Dabei werden gleich zwei Hinweise mitgeliefert: Erstens, es gibt noch kein landesweit einheitliches System, dafür ist der Entwicklungsstand von Region zu Region in China zu unterschiedlich. Zweitens, die Frage „Wie teuer darf Arbeit sein?“ bereitet auch in China Kopfschmerzen. Im Oktober wird der Krankversicherungsbeitrag um 0,5 Prozentpunkte gesenkt, um die Arbeitgeber zu entlasten. Die turnusmäßige Anpassung der Beitragsbemessungsgrenzen (BBG), wie gesagt, Deutschland diente als Vorbild damals bei der Grundkonzeptionierung, findet ebenfalls statt.
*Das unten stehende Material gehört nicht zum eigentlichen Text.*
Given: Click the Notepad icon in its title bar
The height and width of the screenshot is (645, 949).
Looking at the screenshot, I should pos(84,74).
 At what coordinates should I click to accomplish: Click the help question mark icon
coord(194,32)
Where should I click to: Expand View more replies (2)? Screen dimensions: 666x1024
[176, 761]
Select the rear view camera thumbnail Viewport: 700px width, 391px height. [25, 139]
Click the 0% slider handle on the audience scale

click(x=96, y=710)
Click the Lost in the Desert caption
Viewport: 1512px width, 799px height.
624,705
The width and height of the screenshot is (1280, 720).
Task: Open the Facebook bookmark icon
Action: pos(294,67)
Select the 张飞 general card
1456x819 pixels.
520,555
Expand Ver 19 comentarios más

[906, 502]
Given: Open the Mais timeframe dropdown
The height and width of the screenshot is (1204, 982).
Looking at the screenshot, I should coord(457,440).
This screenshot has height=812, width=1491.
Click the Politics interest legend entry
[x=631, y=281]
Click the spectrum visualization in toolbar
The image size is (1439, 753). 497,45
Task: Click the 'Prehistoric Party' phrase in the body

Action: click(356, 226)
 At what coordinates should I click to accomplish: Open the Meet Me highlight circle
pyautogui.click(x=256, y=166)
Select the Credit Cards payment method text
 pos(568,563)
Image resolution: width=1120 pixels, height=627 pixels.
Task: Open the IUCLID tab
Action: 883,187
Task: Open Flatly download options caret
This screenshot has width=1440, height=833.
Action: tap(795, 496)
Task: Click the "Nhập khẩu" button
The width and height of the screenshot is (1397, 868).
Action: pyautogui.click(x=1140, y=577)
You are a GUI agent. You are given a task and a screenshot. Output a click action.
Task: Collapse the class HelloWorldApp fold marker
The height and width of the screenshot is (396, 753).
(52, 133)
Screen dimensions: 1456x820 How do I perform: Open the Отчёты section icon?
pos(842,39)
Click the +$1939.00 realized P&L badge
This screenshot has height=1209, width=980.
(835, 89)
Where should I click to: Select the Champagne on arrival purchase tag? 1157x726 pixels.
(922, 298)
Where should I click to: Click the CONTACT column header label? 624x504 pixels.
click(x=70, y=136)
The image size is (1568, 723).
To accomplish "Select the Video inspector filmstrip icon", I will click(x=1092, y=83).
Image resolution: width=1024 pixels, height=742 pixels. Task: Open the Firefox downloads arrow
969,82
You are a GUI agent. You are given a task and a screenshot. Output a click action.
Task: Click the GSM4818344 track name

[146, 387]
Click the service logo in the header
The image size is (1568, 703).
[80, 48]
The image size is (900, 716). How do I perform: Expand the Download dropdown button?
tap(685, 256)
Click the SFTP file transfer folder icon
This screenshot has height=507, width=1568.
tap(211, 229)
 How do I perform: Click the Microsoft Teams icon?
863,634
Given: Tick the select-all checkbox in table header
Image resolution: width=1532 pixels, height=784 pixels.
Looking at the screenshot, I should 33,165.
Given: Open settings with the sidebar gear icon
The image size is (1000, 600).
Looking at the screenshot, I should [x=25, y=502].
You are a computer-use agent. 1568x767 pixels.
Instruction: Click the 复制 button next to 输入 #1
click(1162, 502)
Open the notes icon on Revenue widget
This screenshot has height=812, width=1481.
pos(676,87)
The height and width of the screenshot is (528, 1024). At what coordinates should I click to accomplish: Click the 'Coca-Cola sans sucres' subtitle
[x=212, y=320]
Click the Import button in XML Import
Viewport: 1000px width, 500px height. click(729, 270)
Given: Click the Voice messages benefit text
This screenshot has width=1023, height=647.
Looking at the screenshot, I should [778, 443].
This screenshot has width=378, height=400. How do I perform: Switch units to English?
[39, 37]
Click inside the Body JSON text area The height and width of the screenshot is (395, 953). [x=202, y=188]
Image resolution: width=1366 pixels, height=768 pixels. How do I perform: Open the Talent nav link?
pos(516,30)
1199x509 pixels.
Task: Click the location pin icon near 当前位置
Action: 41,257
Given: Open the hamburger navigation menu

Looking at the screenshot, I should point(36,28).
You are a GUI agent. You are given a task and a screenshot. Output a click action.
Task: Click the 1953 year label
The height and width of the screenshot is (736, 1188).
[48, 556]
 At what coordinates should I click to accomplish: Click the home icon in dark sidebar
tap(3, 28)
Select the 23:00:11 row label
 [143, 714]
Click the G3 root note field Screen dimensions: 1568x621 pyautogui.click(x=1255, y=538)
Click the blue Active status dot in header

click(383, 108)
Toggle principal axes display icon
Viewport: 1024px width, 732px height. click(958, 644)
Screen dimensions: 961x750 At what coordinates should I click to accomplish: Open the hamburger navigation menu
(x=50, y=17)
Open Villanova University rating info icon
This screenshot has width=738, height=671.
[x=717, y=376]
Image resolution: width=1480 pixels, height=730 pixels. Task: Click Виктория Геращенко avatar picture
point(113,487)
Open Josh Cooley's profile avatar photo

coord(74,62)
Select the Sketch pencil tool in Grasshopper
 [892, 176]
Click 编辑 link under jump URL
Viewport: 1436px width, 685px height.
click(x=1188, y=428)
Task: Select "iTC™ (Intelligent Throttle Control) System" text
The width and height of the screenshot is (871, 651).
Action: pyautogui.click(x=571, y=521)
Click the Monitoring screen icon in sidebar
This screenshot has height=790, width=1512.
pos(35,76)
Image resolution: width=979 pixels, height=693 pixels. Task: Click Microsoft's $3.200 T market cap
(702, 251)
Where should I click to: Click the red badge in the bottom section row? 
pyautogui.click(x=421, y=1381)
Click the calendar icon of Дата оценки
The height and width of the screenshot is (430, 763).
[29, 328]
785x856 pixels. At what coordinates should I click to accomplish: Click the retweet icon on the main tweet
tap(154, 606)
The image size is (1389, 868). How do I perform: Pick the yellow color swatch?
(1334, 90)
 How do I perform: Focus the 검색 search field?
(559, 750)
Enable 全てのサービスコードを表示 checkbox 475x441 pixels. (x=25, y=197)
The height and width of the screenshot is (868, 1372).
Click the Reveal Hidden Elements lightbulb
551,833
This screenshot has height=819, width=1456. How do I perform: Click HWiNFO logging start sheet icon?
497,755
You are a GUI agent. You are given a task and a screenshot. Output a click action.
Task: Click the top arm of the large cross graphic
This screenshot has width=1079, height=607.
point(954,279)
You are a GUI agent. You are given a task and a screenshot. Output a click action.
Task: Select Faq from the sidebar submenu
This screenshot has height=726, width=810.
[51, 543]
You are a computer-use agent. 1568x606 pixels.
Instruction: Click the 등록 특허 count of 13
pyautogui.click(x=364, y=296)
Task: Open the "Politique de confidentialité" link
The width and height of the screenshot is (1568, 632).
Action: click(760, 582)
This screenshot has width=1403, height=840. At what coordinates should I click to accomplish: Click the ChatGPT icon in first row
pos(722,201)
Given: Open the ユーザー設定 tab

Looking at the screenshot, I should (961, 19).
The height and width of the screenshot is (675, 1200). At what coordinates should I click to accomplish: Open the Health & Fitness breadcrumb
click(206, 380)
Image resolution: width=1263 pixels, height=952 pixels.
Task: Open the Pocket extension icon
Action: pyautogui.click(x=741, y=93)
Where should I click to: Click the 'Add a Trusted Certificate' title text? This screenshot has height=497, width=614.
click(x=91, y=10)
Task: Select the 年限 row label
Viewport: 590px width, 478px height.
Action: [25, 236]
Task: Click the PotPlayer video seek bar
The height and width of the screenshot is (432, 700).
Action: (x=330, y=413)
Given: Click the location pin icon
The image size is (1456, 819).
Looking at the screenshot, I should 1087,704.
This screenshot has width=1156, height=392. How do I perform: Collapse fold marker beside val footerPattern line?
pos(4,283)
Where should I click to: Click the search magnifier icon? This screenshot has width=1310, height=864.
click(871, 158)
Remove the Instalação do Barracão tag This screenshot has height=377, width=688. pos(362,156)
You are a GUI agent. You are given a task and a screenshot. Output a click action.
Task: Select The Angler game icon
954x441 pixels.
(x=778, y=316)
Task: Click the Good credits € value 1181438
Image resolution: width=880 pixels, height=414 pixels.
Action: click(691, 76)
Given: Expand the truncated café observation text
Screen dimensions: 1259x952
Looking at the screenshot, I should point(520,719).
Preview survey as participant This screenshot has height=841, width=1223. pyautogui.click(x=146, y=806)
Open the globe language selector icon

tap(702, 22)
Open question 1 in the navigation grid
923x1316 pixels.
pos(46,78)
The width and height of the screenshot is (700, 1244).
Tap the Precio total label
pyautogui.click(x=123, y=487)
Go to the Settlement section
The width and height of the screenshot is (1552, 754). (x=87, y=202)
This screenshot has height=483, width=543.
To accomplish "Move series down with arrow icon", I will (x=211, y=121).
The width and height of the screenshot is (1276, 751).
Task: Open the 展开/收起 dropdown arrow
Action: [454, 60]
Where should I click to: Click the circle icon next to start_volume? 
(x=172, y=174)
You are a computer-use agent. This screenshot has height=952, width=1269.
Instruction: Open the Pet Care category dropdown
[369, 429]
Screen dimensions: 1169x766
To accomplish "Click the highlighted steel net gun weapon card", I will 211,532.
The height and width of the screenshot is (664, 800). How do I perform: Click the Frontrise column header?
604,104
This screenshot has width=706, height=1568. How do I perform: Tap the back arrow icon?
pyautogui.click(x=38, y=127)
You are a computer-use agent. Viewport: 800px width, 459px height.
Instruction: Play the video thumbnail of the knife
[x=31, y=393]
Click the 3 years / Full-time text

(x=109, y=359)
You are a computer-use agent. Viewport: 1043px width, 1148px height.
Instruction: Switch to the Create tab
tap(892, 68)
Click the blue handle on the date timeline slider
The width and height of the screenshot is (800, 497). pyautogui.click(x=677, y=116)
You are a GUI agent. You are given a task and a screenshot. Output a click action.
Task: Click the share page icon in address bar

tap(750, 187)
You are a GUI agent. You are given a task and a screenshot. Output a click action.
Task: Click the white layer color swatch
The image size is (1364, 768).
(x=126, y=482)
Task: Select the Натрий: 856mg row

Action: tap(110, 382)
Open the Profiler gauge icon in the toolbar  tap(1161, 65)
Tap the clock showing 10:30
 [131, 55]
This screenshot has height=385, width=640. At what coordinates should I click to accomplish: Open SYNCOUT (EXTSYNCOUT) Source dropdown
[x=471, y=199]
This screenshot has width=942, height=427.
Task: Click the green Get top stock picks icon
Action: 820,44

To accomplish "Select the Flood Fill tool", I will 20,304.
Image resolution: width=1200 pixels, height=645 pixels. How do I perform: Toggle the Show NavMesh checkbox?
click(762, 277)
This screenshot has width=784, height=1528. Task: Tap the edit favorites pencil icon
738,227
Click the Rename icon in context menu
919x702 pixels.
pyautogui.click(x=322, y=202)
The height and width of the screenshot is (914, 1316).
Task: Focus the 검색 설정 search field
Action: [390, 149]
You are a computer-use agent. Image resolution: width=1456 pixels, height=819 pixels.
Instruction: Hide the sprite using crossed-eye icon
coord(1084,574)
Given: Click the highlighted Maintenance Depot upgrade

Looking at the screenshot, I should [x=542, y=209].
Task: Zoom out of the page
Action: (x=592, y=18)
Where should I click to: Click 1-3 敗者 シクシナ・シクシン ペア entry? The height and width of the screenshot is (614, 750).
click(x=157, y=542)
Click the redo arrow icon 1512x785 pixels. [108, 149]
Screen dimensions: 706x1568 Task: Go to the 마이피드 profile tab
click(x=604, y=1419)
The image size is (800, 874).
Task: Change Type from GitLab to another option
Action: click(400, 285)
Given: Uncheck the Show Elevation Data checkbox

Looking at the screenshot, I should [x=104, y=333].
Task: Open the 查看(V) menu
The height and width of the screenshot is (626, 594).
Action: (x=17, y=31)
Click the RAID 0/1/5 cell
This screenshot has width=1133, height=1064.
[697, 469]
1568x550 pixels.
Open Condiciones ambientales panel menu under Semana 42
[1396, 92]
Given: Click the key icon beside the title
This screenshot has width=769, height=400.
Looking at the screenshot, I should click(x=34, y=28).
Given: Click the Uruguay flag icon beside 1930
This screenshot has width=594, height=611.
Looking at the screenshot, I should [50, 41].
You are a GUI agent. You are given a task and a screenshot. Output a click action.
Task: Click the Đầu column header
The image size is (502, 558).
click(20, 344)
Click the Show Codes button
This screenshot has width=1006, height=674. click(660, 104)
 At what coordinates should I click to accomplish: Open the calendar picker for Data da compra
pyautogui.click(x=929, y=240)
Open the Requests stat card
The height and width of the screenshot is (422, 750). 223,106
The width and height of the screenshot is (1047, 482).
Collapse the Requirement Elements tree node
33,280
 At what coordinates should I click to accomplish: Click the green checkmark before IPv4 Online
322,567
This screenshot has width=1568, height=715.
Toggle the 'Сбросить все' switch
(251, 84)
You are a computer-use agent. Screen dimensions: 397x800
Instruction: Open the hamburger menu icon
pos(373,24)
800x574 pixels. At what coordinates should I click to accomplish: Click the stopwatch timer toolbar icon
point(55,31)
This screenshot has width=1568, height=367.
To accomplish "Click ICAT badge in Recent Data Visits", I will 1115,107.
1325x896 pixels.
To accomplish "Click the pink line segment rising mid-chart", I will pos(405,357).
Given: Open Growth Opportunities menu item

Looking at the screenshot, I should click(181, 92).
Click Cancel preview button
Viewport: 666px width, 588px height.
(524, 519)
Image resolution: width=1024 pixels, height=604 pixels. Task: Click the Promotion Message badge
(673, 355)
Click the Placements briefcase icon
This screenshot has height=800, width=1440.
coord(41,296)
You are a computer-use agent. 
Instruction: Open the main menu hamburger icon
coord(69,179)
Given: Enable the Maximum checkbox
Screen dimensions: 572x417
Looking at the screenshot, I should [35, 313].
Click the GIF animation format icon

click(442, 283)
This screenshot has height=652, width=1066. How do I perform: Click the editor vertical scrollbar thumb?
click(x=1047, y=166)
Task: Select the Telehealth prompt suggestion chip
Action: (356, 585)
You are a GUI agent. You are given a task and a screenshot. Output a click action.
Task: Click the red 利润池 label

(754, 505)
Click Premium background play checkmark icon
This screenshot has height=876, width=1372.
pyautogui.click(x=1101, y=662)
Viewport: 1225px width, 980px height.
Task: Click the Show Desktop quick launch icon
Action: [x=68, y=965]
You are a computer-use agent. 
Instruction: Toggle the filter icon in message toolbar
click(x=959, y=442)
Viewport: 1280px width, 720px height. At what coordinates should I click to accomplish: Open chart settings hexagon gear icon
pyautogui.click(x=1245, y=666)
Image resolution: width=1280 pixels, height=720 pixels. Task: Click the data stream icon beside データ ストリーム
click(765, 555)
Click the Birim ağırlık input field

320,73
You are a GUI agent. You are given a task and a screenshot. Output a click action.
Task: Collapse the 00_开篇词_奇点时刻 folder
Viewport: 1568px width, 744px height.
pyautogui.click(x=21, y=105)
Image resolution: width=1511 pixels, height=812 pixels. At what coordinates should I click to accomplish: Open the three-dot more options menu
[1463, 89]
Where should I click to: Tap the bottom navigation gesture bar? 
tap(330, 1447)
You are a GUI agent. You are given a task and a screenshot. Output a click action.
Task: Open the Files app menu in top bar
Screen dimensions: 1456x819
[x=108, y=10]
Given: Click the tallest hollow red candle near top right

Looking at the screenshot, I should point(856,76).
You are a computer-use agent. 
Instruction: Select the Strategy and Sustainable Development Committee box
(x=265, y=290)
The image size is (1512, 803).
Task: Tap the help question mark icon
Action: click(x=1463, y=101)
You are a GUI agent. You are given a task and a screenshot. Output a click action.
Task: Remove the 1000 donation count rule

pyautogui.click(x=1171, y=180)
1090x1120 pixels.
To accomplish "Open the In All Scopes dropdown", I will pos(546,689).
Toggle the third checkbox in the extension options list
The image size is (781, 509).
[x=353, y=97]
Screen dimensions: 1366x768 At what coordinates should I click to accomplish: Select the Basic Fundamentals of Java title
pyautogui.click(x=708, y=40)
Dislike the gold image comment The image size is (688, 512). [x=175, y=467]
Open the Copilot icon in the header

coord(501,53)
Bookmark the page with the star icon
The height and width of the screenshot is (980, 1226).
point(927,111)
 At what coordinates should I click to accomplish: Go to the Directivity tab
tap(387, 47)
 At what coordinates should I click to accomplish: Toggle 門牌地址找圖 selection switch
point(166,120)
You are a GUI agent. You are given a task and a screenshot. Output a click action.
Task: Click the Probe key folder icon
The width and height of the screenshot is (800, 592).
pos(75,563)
Grundsätzlich sieht das System eine Co-Finanzierung durch die Arbeitgeber (AG) und die Arbeitnehmer (AN) vor, wobei – anders als in Deutschland – die Abgabelasten deutlich mehr von den Arbeitgebern zu tragen sind.

Die Sozialversicherung in China beinhaltet zunächst drei Elemente, die uns vertraut sind:

  • Die Rentenversicherung: 16 Prozent AG-Beitrag und 8 Prozent AN-Beitrag;
  • Die Krankenversicherung: 9,5 Prozent AG (sinkt in Shanghai ab Oktober auf 9 Prozent) und zwei Prozent AN;
  • Die Arbeitslosenversicherung: AG / AN jeweils 0,5 Prozent.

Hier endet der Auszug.